» Exercise input:
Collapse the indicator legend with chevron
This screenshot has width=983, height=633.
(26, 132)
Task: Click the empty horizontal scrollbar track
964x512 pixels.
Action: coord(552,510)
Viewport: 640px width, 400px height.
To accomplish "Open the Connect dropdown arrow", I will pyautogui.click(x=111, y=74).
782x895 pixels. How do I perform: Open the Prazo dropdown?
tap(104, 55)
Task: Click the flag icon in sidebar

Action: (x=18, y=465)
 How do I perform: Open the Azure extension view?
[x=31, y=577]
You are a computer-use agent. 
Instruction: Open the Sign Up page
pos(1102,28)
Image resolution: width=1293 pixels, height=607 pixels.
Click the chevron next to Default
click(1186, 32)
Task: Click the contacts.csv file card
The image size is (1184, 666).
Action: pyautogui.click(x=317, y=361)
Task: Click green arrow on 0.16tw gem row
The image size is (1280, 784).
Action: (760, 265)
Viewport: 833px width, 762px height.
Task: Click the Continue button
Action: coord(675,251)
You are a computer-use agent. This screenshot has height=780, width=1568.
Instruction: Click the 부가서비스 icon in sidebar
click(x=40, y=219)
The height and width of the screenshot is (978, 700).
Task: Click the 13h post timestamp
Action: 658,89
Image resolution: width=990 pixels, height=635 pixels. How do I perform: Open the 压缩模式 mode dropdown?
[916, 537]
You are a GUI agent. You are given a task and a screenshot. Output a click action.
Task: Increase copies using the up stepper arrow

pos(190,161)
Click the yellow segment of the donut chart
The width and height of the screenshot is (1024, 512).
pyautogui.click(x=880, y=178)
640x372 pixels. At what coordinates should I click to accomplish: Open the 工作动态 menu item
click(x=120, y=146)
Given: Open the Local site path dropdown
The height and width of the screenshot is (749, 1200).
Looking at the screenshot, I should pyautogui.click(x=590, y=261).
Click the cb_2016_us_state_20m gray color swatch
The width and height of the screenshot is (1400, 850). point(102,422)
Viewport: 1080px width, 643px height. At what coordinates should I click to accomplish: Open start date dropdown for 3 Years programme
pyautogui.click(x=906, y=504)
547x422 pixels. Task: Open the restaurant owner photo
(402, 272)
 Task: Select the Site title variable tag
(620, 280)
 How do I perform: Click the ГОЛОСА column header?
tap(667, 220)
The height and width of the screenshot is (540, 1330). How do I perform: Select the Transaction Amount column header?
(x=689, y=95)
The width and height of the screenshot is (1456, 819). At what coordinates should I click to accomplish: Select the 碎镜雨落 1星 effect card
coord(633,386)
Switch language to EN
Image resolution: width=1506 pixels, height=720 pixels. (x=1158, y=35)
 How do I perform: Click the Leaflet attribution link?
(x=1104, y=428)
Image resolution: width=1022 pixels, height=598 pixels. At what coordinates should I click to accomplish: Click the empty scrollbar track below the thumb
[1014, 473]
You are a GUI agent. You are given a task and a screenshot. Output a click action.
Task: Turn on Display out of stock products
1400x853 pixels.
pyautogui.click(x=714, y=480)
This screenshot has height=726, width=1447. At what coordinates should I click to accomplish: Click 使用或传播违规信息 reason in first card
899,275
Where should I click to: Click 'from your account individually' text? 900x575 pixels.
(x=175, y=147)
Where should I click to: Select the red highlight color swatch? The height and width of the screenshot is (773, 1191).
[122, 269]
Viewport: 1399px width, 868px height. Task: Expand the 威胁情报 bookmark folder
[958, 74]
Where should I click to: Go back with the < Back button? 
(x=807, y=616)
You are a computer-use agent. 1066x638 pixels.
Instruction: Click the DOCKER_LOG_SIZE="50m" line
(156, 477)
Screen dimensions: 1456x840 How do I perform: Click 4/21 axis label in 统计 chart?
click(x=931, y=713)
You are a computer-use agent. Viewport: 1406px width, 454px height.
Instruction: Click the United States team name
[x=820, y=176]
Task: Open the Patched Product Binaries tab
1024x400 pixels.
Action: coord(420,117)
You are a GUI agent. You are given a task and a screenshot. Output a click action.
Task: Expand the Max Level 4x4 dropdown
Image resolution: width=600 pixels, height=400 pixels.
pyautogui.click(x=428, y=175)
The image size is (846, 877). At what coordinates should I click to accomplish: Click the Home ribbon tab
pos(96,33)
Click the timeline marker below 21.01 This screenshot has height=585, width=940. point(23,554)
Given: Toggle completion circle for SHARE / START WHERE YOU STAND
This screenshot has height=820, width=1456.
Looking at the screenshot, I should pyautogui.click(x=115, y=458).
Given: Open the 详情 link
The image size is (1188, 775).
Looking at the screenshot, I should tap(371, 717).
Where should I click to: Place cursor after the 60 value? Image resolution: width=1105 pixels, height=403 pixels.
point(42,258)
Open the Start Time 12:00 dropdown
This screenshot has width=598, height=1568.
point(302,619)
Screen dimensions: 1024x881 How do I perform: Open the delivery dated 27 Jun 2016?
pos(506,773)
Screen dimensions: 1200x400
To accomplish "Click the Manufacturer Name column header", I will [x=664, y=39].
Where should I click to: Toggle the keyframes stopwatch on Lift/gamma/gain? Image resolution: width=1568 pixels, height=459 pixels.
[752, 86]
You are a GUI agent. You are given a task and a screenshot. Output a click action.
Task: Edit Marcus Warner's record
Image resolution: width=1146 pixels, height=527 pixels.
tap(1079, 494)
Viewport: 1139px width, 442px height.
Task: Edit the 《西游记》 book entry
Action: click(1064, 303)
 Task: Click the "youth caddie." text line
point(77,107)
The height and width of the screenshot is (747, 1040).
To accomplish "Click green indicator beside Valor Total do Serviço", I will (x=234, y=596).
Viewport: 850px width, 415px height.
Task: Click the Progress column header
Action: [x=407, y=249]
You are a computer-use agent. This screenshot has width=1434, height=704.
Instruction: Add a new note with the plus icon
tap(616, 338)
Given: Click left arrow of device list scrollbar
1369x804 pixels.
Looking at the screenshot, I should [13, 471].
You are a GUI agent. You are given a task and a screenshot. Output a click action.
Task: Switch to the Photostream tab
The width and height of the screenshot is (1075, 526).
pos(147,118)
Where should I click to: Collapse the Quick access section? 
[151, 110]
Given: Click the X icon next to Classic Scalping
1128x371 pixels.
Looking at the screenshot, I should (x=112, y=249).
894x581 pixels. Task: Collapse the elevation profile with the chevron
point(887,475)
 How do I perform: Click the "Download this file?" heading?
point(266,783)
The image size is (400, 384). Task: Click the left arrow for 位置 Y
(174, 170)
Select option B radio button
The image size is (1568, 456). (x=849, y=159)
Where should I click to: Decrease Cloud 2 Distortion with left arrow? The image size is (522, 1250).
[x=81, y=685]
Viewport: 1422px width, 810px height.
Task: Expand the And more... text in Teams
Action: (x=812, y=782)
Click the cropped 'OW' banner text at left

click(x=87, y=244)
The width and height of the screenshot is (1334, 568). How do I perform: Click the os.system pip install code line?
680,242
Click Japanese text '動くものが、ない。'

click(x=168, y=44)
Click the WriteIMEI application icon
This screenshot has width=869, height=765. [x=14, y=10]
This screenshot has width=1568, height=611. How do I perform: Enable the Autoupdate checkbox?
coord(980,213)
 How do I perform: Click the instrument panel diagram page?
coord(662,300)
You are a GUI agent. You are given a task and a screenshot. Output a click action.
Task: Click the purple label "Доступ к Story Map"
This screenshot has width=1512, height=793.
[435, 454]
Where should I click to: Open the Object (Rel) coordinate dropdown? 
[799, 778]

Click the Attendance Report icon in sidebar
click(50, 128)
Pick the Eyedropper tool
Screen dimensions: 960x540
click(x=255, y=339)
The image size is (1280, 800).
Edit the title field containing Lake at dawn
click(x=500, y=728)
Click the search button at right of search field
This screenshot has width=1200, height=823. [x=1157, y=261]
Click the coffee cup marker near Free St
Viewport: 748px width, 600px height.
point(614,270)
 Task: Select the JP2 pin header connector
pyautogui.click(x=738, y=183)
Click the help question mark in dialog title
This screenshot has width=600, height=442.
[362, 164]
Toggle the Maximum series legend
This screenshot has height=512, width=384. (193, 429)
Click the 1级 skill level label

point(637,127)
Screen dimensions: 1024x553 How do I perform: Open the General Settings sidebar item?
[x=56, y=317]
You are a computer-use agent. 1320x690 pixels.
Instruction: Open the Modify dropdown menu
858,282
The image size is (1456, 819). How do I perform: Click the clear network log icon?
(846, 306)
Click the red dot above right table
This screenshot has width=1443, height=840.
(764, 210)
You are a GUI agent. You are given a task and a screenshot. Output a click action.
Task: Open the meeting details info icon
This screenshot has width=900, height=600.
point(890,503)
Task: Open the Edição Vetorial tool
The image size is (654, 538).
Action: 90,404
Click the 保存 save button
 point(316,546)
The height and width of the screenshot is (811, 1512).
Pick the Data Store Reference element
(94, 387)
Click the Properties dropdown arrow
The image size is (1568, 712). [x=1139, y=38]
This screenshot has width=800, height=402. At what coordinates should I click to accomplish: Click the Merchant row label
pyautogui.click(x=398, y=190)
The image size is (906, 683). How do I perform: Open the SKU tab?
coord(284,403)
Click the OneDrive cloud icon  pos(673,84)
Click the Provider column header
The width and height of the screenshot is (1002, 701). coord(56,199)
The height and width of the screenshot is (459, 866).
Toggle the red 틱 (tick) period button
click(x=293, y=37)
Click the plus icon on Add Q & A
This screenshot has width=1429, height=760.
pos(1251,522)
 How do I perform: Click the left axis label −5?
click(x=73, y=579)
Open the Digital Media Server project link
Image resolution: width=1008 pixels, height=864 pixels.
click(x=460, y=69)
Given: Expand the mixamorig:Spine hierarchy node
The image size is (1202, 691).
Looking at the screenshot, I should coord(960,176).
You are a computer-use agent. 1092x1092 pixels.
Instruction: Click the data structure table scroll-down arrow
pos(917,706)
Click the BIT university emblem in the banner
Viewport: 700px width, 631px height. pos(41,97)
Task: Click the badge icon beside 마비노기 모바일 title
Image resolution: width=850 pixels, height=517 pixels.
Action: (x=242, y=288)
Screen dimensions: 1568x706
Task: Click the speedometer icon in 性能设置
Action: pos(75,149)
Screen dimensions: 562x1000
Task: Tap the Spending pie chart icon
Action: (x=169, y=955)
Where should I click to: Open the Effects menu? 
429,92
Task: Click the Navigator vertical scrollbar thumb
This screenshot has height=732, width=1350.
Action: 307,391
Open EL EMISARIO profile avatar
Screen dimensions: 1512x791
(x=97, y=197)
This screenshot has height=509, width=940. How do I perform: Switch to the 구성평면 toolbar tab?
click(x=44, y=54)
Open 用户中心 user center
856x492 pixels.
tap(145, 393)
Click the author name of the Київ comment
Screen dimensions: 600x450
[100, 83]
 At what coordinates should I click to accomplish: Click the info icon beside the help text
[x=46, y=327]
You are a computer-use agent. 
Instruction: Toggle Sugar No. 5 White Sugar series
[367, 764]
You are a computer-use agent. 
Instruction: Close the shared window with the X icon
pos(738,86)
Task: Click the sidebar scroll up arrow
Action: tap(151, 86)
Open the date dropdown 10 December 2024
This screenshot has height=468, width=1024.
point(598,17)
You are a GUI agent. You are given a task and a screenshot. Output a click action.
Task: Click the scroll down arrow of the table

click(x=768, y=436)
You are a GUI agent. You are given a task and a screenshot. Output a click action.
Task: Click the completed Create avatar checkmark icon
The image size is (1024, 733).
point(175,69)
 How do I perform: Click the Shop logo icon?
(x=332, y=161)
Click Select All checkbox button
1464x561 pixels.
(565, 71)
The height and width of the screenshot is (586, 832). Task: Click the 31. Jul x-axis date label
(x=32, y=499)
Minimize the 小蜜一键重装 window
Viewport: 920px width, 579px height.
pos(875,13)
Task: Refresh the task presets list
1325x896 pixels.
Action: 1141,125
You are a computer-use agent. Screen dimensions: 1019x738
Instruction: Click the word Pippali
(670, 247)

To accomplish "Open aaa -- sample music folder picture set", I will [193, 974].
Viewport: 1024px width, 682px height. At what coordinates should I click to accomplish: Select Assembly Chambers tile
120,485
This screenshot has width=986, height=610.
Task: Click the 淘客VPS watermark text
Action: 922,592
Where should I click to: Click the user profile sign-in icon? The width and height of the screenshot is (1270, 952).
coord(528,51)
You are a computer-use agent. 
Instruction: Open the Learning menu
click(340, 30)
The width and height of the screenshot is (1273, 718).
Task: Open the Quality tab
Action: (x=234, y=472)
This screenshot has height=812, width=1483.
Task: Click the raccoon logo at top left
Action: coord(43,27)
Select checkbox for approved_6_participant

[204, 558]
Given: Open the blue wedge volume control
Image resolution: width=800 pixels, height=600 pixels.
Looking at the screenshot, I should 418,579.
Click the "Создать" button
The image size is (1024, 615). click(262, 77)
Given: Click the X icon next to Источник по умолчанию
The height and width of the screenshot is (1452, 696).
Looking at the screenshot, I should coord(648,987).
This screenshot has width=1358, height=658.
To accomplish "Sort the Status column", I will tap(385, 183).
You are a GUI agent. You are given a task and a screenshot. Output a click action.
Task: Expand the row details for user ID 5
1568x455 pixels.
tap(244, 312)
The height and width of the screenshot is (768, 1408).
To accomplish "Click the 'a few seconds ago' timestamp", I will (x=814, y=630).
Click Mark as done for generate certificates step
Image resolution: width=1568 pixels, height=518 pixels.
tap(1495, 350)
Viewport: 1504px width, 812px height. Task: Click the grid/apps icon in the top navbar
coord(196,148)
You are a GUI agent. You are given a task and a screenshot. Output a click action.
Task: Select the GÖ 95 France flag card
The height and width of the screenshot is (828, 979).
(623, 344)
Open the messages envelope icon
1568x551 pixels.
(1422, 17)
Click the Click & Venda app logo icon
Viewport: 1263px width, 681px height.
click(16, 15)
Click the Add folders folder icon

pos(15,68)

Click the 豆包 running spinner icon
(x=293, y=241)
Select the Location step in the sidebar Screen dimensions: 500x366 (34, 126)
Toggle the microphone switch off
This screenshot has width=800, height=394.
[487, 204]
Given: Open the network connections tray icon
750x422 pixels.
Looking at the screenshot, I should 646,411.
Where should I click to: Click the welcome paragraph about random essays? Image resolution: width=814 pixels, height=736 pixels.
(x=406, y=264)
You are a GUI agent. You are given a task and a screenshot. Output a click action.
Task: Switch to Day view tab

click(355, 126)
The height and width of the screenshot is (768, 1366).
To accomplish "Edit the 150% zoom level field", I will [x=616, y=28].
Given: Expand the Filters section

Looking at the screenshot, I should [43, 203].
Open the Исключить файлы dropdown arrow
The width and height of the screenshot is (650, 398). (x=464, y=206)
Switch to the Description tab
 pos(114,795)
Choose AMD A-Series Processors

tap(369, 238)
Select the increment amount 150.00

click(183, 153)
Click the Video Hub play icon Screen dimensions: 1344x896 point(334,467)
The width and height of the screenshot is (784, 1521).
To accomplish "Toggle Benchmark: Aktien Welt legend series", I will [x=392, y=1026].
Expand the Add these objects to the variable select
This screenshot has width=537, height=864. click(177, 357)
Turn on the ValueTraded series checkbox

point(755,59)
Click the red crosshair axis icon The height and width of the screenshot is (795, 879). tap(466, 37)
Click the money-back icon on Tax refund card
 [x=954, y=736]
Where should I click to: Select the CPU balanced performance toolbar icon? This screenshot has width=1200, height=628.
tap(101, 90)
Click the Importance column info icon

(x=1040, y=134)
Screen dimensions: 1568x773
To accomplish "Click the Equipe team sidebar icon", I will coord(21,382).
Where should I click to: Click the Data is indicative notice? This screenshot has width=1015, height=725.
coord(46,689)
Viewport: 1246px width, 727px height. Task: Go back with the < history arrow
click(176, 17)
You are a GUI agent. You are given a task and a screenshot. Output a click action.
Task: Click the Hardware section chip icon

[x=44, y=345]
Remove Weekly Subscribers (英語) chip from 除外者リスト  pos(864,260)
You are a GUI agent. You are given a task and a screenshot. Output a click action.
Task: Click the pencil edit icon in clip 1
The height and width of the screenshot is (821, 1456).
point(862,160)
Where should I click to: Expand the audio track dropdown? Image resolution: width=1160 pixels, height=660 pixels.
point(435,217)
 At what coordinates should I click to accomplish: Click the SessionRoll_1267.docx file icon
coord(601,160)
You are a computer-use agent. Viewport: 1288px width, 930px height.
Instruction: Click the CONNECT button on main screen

» Work to complete: Write out exactly the lines from the beginning of the material above through the line with "Viewport: 640px width, 400px height.", including both and omitting all others.

» Your response:
Collapse the indicator legend with chevron
This screenshot has width=983, height=633.
(26, 132)
Task: Click the empty horizontal scrollbar track
964x512 pixels.
Action: coord(552,510)
Viewport: 640px width, 400px height.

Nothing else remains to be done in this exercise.